I told her plainly, as I had with all perspective employers, that I’m a sex offender. My crime was downloading child pornography.

Rachel leaned in over the sriracha and hoisin sauce bottles and confided that her ex-husband and best friend are both sex offenders. "We all do stupid shit when we’re high," she said. "Just don’t tell the GM; she has two daughters."

Two weeks later, after I’d gotten the job, Rachel and I again sat across from one another, this time outdoors on the patio so that she could smoke a cigarette while we went over my responsibilities.

It was only my third time being out of the halfway house, my third time outside of an institution. To the west the sky had turned cornflower blue and splotches of a darker gray were just beginning to appear on the worn picnic table between us. Rachel dragged on her cigarette, detailing to me the number of times the Jasmine rice should be rinsed and to what temperature the egg rolls should be fried. I’d heard very little of what she’d said though. My mind was being pulled by the welling storm, the smell of wet porch dust, the feel of the warm breeze, and by the pregnant silence that precedes a late afternoon rain shower. It reminded me of something, not of a specific moment but of a feeling I’d felt long ago. I would have enjoyed staying the evening on that patio trying to recall that feeling, refamiliarizing myself with its size and shape, its weight and taste. But the rain soon began to come down in earnest. Rachel stubbed out her cigarette, finally, and we headed back inside.

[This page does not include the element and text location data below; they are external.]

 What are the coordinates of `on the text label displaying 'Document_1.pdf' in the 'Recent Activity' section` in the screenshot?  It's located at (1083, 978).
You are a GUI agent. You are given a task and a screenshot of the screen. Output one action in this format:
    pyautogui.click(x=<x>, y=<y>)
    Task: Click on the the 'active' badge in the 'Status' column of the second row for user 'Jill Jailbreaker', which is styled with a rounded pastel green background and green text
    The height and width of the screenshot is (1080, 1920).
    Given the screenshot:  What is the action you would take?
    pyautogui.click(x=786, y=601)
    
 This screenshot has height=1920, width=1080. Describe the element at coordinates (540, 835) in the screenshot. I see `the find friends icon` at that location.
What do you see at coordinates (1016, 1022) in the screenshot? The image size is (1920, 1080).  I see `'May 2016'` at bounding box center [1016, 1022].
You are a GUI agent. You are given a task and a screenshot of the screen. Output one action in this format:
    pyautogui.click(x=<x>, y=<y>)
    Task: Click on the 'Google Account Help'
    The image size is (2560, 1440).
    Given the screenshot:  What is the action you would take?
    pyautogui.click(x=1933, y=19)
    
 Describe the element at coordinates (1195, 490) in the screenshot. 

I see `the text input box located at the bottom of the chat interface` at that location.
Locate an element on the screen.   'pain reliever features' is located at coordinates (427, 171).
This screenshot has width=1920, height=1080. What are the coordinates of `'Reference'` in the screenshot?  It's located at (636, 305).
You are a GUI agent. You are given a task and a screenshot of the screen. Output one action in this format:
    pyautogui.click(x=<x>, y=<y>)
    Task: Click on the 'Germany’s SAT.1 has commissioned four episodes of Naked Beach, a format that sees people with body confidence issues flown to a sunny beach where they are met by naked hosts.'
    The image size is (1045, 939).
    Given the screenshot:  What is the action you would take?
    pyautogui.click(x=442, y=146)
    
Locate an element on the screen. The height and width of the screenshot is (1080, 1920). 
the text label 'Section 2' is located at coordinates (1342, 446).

"Did you get all that?" Rachel had asked.

"No," I said honestly.

She laughed a raspy smoker’s laugh. "You’ll do fine."

From behind me now I hear an angry hiss and turn to see my pot of marinade boiling over on the stove. I cut the flame, grab a whisk, drop the whisk on the floor. Shit. Thankfully the marinade hasn’t scorched. It’s a small victory.

I pull off the rest of my shift without any major hiccups. Rachel even compliments my fried rice with Chinese sausage. "Looks delish," she says peering into the wok. I slide the rice onto a square plate, top it with a damn-near perfectly fried egg and hit it with a pinch of chopped lemon basil.

Billy says nothing when he picks it up in the window, which, in his gruff way, must mean I’m doing well.